自动将App Service诊断日志记录到存储

Question

I'm trying to automate the process of configuring Azure App Service to export diagnostic logs to Azure Storage, but I'm running into something I don't quite understand. I can take the following steps to get it working.

1. I configure diagnostic logging in the Azure Portal, according to the documentation . Everything looks good. I can see the logs being populated in the storage containers.

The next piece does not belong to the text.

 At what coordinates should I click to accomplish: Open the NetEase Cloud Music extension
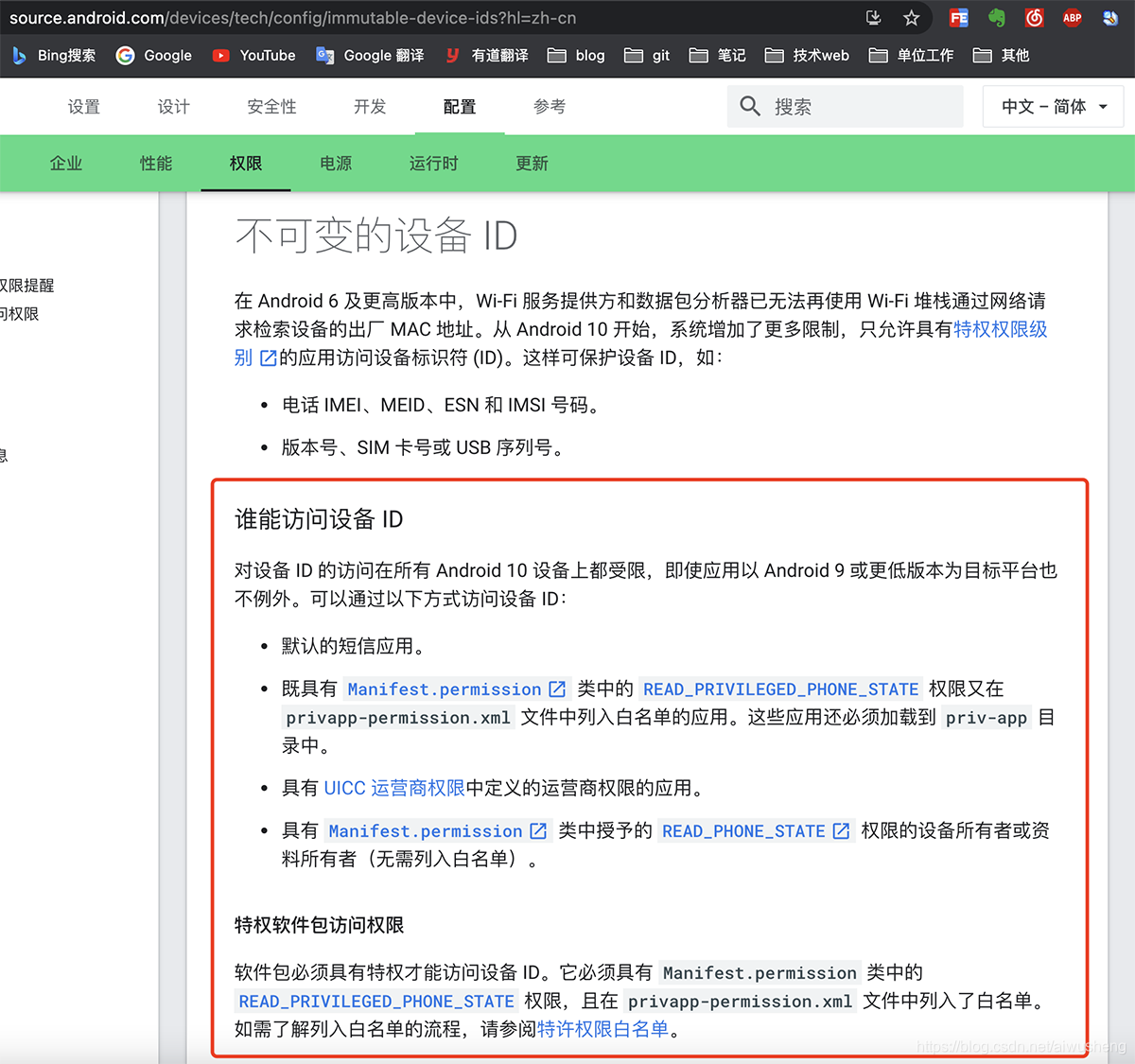click(1034, 18)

2. Using Azure Resource Explorer , I navigate to the config/logs resource and observe the JSON:

    "applicationLogs": { ... "azureBlobStorage": { "level": "Information", "sasUrl": "https://<storagename>.blob.core.windows.net/<container>?sv=YYYY-MM-DD&sr=c&sig=<sig>&st=YYYY-MM-DDTHH:MM:SSZ&se=YYYY-MM-DDTHH:MM:SSZ&sp=rwdl", "retentionInDays": null } }, "httpLogs": { ... "azureBlobStorage": { "sasUrl": "https://<storagename>.blob.core.windows.net/<container>?sv=YYYY-MM-DD&sr=c&sig=<sig>&st=YYYY-MM-DDTHH:MM:SSZ&se=YYYY-MM-DDTHH:MM:SSZ&sp=rwdl", "retentionInDays": null, "enabled": true } }, 

3. I can then hard-code the sasUrl values in an ARM template with a config/logs resource, and everything still works. I can verify this by first deleting the storage containers and disabling diagnostic logs, then redeploying the ARM template.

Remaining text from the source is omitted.